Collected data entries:
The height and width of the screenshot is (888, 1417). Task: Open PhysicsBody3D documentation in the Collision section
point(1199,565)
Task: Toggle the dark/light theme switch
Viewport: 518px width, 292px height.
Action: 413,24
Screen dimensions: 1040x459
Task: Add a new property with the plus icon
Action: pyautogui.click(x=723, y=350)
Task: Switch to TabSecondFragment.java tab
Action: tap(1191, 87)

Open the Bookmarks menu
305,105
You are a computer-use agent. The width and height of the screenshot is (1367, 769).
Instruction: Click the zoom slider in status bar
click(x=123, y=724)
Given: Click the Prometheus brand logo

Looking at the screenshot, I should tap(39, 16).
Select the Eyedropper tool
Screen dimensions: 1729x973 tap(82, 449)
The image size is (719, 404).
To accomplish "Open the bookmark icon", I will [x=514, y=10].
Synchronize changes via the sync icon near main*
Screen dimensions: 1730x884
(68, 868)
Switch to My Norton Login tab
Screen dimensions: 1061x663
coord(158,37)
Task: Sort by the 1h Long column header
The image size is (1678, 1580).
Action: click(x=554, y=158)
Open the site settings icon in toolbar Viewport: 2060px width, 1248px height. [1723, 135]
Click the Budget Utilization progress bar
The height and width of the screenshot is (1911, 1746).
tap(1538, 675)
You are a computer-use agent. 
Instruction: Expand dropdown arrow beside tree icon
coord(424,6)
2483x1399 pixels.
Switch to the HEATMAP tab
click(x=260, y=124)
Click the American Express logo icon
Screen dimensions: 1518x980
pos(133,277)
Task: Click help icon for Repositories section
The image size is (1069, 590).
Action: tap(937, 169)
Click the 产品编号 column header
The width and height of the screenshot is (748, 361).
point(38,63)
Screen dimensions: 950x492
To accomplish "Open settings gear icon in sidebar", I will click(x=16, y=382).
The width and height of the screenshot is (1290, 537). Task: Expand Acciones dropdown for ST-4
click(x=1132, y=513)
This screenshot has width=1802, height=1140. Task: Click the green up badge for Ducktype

• **Assigned task**
No line may be altered or left out when the data is written out.

• **Answer to this problem**
The height and width of the screenshot is (888, 1417). Task: Open PhysicsBody3D documentation in the Collision section
point(1199,565)
Task: Toggle the dark/light theme switch
Viewport: 518px width, 292px height.
Action: 413,24
Screen dimensions: 1040x459
Task: Add a new property with the plus icon
Action: pyautogui.click(x=723, y=350)
Task: Switch to TabSecondFragment.java tab
Action: tap(1191, 87)

Open the Bookmarks menu
305,105
You are a computer-use agent. The width and height of the screenshot is (1367, 769).
Instruction: Click the zoom slider in status bar
click(x=123, y=724)
Given: Click the Prometheus brand logo

Looking at the screenshot, I should tap(39, 16).
Select the Eyedropper tool
Screen dimensions: 1729x973 tap(82, 449)
The image size is (719, 404).
To accomplish "Open the bookmark icon", I will [x=514, y=10].
Synchronize changes via the sync icon near main*
Screen dimensions: 1730x884
(68, 868)
Switch to My Norton Login tab
Screen dimensions: 1061x663
coord(158,37)
Task: Sort by the 1h Long column header
The image size is (1678, 1580).
Action: click(x=554, y=158)
Open the site settings icon in toolbar Viewport: 2060px width, 1248px height. [1723, 135]
Click the Budget Utilization progress bar
The height and width of the screenshot is (1911, 1746).
tap(1538, 675)
You are a computer-use agent. 
Instruction: Expand dropdown arrow beside tree icon
coord(424,6)
2483x1399 pixels.
Switch to the HEATMAP tab
click(x=260, y=124)
Click the American Express logo icon
Screen dimensions: 1518x980
pos(133,277)
Task: Click help icon for Repositories section
The image size is (1069, 590).
Action: tap(937, 169)
Click the 产品编号 column header
The width and height of the screenshot is (748, 361).
point(38,63)
Screen dimensions: 950x492
To accomplish "Open settings gear icon in sidebar", I will click(x=16, y=382).
The width and height of the screenshot is (1290, 537). Task: Expand Acciones dropdown for ST-4
click(x=1132, y=513)
This screenshot has width=1802, height=1140. Task: Click the green up badge for Ducktype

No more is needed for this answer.